In 1996 Kenzo was still forming its identity and as such I think they gave Mme Verleure a wide latitude to let her perfumers follow their instincts. It would be four years later with the release of FlowerbyKenzo that Kenzo’s aesthetic would crystallize. With Jungle L’Elephant and Jungle Le Tigre Messrs. Ropion and Sieuzac explored the boundaries of Orientals from two differing vectors.
Jungle L’Elephant is the perfume where M. Ropion would display his ability to soften and refine even the most boisterous of notes. Nowhere is that more evident than in the early moments of L’Elephant. If I tell you the top notes are cardamom and cumin I can imagine many already exclaiming, “No Thank You!” Except the perfumers harness these notes and turn them into a soft spicy pillow to lay one’s head down on. None of the sweatiness or rough green quality is here. Instead it is exotic and plush. That would be enhanced as the heart adds in clove and licorice to make the spicy accord more complex, yet still soft. Ylang-ylang and mango provide a fruity floral combo to add contrast. The transition here happens fairly quickly and it leads to a vanilla laden base made warm by cashmeran and amber. This evolution from soft to comfort will return time and again in M. Ropion’s perfumes but it is here that I first noticed it.
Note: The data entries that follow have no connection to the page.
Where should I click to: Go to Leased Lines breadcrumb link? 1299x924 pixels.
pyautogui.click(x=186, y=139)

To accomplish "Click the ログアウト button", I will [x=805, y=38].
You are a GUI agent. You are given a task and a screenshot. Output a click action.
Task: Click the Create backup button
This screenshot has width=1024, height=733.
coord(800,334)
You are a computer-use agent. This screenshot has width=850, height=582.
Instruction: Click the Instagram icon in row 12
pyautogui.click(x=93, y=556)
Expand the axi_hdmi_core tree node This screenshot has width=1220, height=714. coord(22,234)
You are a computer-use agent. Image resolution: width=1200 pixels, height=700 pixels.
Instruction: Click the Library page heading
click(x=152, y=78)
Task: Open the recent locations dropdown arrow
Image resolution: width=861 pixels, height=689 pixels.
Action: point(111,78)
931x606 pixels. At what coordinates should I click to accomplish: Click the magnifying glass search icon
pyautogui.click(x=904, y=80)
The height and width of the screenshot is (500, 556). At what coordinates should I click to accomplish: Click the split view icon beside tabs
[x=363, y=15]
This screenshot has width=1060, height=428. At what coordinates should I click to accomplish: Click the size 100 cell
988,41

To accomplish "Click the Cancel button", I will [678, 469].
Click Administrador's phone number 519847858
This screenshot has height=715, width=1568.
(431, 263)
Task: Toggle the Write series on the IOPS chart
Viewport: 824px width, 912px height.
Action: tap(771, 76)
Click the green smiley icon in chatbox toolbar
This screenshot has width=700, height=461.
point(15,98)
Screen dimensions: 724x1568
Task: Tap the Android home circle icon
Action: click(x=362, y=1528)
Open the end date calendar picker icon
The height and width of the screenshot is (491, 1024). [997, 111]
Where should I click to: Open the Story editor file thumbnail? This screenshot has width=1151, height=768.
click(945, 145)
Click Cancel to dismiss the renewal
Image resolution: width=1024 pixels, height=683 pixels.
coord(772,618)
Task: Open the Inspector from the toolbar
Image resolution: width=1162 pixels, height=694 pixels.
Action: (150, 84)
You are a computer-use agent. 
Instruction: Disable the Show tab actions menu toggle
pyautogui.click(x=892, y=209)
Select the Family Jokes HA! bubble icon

Jungle Le Tigre dispenses with the spices and instead chooses to prowl the jungle with a fruity floral vapor trail. The perfumers choose the sour kumquat and they pair it with davana allowing for its characteristic fruity nature to be enhanced. It heads into a heart of osmanthus supported by ylang-ylang. The perfumers make a smart choice to let the leather and apricot character of the osmanthus hold the center of Le Tigre. It sits there full of restrained potential. It all devolves into a slightly sweet spicy woody base. Massoia wood provides the cream and the wood as cinnamon roughs up the edges a bit. The base of Le Tigre is a bold final statement. M. Ropion would refine and alter this architecture in just four years to result in Une Fleur de Cassie as one of the first Editions de Parfums Frederic Malle releases.
M. Ropion has had one of the great perfume portfolios of the last twenty years and if you want to know where it started you need to head into the jungle.